Les données recueillies indiquent en outre que la justice réparatrice, fondée sur une approche relationnelle, encourage les délinquant(e)s à assumer la responsabilité de leurs actes et à réparer l’infraction, offrant la possibilité de changements de comportement. Elle contribue à l’autonomisation des victimes en leur donnant l’occasion de s’exprimer, d’être entendues et de participer activement au processus de prise de décisions. Même en ce qui concerne les infractions plus graves et complexes, y compris la violence sexiste, la justice réparatrice a donné de bons résultats.

Comme indiqué plus haut, des études ont montré que la justice réparatrice contribuait à réduire les taux de récidive, ainsi que les coûts liés à la justice pénale (par exemple, Shapland et autres, 2007 ; Shapland et autres, 2008 ; Sherman et Strang, 2007.). Les conclusions de ces études indiquent que la justice réparatrice, si elle est bien administrée, est conforme à l'intérêt public.

 

Législation

Il est important de noter qu’une législation qui prévoit des approches de justice réparatrice n'est pas, à elle seule, suffisante pour assurer une mise en œuvre complète. Les facteurs liés aux dispositions législatives spécifiques, au financement, aux attitudes et à la sensibilisation du public, à la coopération entre les prestataires et à la confiance dans le processus peuvent tous avoir un impact sur la qualité et l'accessibilité des services de justice réparatrice (voir par exemple Laxminarayan, 2014). Il existe par ailleurs des différences philosophiques fondamentales entre une approche réparatrice de la justice et l’éthique dominante de la rétribution. Cependant, de nombreux moyens peuvent permettre de promouvoir un recours plus large à la justice réparatrice dans la vie publique et sociale.

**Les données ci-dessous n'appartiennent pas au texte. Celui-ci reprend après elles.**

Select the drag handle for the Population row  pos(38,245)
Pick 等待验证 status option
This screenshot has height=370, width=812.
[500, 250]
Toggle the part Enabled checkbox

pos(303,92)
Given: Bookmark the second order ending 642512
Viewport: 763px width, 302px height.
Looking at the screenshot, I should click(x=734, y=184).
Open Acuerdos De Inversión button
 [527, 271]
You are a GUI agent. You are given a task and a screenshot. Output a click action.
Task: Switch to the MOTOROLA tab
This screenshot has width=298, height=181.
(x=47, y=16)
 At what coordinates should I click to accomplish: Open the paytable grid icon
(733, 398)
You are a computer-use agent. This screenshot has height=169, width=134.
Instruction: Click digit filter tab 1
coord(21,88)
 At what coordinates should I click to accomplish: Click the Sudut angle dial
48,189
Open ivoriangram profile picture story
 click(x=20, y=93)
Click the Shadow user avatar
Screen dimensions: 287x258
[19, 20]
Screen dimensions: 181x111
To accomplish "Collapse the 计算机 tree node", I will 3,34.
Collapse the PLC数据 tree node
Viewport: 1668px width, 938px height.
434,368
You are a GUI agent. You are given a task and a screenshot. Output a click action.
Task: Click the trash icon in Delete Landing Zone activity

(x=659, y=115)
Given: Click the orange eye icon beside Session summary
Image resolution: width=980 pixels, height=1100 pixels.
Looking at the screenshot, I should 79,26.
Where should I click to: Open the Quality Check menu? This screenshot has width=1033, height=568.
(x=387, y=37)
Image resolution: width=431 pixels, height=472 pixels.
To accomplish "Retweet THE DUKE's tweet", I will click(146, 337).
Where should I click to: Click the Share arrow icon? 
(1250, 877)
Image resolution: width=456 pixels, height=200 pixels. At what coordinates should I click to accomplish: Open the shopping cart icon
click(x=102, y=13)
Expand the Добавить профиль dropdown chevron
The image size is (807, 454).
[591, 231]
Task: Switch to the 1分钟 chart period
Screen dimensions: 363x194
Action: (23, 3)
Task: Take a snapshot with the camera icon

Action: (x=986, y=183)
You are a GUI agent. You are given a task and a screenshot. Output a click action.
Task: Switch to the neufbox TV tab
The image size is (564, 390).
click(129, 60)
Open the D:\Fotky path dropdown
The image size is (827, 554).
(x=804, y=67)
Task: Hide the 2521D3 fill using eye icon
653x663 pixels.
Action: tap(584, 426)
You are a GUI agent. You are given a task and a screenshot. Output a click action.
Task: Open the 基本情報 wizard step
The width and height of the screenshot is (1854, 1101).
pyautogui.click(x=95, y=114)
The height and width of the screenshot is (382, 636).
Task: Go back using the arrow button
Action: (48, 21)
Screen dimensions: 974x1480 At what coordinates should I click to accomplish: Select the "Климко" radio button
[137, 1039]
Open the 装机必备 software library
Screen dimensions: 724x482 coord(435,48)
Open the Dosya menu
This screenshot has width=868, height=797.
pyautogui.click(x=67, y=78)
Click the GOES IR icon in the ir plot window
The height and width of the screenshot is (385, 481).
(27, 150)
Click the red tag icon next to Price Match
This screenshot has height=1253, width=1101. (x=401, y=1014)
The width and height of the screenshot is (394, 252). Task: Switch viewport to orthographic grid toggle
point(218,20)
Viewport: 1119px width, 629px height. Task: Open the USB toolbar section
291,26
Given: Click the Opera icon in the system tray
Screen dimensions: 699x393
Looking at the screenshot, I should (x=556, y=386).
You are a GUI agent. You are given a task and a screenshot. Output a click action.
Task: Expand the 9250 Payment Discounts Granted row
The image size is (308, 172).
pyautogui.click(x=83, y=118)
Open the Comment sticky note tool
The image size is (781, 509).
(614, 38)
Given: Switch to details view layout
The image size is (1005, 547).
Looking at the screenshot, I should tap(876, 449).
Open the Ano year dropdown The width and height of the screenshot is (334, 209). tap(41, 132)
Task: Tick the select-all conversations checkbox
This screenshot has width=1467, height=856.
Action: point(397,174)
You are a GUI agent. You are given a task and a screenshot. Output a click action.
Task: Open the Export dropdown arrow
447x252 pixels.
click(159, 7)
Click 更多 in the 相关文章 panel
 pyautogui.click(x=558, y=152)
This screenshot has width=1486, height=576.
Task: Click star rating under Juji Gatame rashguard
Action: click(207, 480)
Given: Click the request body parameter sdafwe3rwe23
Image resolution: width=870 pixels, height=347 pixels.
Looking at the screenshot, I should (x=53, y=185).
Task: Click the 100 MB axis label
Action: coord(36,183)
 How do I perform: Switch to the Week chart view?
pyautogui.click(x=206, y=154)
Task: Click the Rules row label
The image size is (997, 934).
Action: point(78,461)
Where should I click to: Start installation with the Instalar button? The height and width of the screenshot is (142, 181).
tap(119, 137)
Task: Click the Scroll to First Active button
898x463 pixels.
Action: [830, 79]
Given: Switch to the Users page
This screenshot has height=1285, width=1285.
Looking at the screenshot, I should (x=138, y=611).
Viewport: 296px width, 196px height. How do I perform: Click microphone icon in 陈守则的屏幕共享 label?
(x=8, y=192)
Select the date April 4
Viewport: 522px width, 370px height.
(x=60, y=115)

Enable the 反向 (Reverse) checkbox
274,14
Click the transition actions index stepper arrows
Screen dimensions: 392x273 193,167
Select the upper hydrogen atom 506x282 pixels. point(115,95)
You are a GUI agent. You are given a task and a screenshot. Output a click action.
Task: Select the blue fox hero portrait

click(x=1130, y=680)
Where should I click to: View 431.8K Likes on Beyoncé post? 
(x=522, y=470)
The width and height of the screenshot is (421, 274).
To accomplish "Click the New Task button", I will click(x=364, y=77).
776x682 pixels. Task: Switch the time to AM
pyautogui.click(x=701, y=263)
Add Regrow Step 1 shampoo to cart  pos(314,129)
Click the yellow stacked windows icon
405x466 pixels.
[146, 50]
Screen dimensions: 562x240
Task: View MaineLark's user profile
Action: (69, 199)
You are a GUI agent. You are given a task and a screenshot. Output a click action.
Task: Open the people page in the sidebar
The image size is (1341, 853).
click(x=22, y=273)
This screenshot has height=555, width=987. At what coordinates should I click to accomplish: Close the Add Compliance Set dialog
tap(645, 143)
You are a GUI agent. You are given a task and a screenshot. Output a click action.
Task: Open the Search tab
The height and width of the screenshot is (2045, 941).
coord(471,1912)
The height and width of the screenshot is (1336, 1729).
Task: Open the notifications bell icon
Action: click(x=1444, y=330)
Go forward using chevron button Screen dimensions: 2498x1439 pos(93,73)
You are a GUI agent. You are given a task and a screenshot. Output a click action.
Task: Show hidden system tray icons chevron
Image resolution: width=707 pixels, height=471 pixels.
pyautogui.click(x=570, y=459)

Lorsque la justice réparatrice s’inscrit dans le cadre des institutions de la justice pénale, des dispositions législatives et financières sont essentielles pour garantir son accessibilité et sa disponibilité. La reconnaissance législative renforce non seulement la crédibilité et la confiance dans la justice réparatrice, mais elle peut également contribuer à une mise en œuvre plus systématique. La qualité de la pratique ne peut cependant pas être légiférée ; elle doit émaner de la communauté des praticiens et praticiennes, être basée sur des études et sensible au contexte culturel. De plus, il est important que les conditions juridiques préalables et la gravité de l'infraction ne limitent pas le type d'affaires susceptibles de bénéficier de la justice réparatrice. Cela s'applique également aux affaires sensibles telles que la violence sexiste, qui ne devrait pas être exclue du seul fait qu'il s'agit d'une violence basée sur le genre, à condition que les pratiques en vigueur puissent garantir la participation sans danger des victimes. Etant donné que la justice réparatrice est encore principalement utilisée comme mesure de déjudiciarisation dans de nombreux pays, il conviendrait de se concentrer sur son utilisation à d'autres étapes du processus de justice pénale, notamment la détermination de la peine, la réhabilitation et la réinsertion. 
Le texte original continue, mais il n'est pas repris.